= PROBLEM STATEMENT =
Translate this sentence from the forum post on troubleshooting fuel injectors into Spanish: "Next put the injectors in clear containers so you can see the spray pattern."

━━━━━ SELECTED PASSAGE

I too am troubleshooting my 87 I didn't have good atomized fuel from the injectors. I pulled mine you can get a spark plug wire puller, you know when car is running and you don't want to get zapped...those things, got mine from harbor freight anyway pull the injectors and jump he fuel relay with a wire with 2 spades it's easy to do this. You should hear the fuel pumps whirling away. Next put the injectors in clear containers so you can see the spray pattern. lift the plate that connects to the fuel distributor plunger...big round plate on top of the airbox. At rest there should not be any fuel coming through injectors...raise the plate and see what kind of pattern you have, it should be well atomized. If you don't get good pattern out of ALL the injectors they need to be cleaned. Mine were horrible and I had to soak them, there is a trick with using carb cleaner taking the tub that comes with it and insert all he way into the injector and see if the pressure and chemical breaks he gunk up and spray until a good pattern is happening. When you install the injector make sure you use new orings get hem at napa. May want to look at the WUR too. I just cleaned min and think I messed it up somehow and need a diagram of how it goes back together...I think I've done it right but my car mixture was way off after the cleaning and will not idle so have to get back a it tomorrow


----------



## 87_cabby (Aug 25, 2013)

━━━━━━━━━━
━━━━━ SUPPLIED INFORMATION

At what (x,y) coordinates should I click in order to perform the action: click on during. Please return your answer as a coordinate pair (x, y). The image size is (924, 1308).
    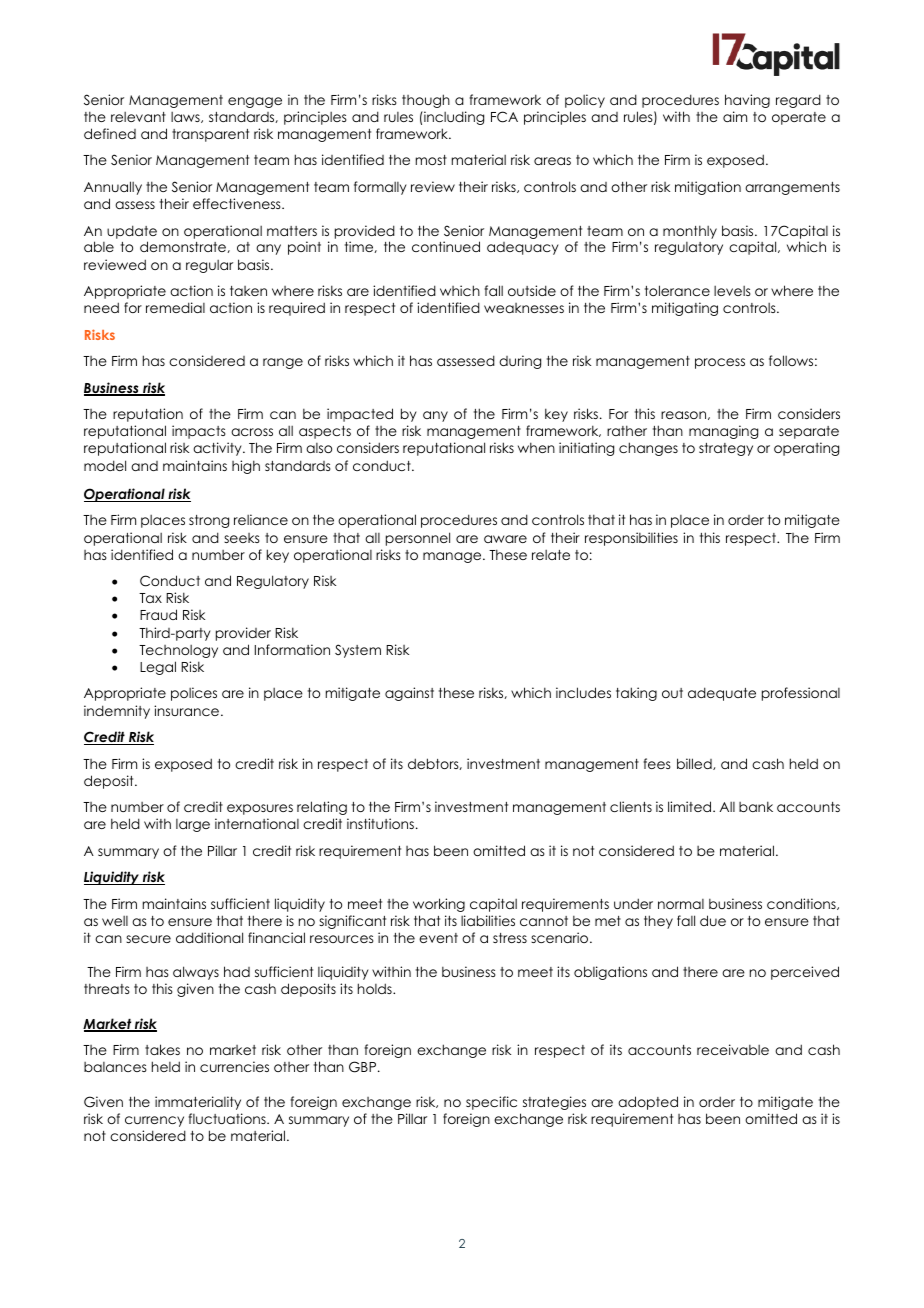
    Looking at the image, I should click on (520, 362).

━━━━━━━━━━

= EXERCISE ANSWER =
A continuación, coloca los inyectores en recipientes transparentes para que puedas ver el patrón de pulverización.